Das Schiff ist für den Einsatz als Schifffahrtszeichenfahrzeug mit einem Tonnenkran ausgerüstet, der je nach Auslage zwischen 5 und 12 t heben kann. Für die Brandbekämpfung verfügt das Schiff über insgesamt fünf Löschkanonen (Monitore). Zwei davon können von der Brücke des Schiffes aus ferngesteuert werden. An Bord befindet sich ein Behandlungsraum mit vollständiger Notarztausrüstung.
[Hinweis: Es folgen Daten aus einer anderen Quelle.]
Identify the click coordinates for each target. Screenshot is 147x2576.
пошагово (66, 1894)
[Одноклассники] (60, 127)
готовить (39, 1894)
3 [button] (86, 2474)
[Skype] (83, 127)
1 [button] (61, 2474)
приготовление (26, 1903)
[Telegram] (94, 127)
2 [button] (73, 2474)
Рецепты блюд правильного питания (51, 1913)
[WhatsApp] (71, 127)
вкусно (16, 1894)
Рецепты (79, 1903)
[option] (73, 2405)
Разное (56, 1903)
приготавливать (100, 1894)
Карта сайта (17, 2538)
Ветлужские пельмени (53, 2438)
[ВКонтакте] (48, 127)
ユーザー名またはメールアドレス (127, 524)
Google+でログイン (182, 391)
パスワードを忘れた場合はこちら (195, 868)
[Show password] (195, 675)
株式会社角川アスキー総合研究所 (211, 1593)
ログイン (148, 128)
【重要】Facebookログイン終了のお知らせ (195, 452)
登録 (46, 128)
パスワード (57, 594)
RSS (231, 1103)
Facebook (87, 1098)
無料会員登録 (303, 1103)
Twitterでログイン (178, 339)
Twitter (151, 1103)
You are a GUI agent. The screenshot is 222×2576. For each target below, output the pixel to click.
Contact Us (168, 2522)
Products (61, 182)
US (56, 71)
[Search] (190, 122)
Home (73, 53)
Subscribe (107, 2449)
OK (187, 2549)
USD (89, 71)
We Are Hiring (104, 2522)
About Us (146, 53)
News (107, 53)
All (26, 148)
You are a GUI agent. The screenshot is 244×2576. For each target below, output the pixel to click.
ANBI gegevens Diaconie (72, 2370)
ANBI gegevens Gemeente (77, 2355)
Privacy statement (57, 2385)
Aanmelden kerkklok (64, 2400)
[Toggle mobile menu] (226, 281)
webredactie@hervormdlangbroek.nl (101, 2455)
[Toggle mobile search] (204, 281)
Das Schiff wurde im Jahr 1974 unter dem Namen Ostertor unter der Baunummer 1112 auf der Rheinwerft Walsum für die damalige VTG Versorgungsschiffahrt G.m.b.H., Bremen, gebaut. Es war einer von 14 Bohrinsel-Versorgern des Typs 4500 PSV.[1][2] Im November wurde die Ostertor an die Wasser- und Schifffahrtsdirektion Nord in Kiel verkauft. 1982 wurde sie auf der Elsflether Werft zum Mehrzweckschiff Scharhörn umgebaut. Damit war sie das älteste der vier Mehrzweckschiffe des Bundes und der Prototyp für die weiteren Schiffe dieser Art.

Die Scharhörn unterstand zunächst dem Wasser- und Schifffahrtsamt Cuxhaven und wurde in der Deutschen Bucht eingesetzt. 1998 wurde sie durch die Neuwerk ersetzt und dem damaligen Wasser- und Schifffahrtsamt Lübeck unterstellt. Ihr Einsatzgebiet war die westliche Ostsee von Flensburg bis zum Leuchtturm Buk in der Mecklenburger Bucht.

Angetrieben wird das Schiff durch zwei Zwölfzylinder-Viertakt-Dieselmotoren des Herstellers MTU, die über eine Leistung von je 1320 kW verfügen. Die beiden Motoren wirken jeweils auf einen Verstellpropeller. Weiterhin verfügt das Schiff über ein Bugstrahlruder.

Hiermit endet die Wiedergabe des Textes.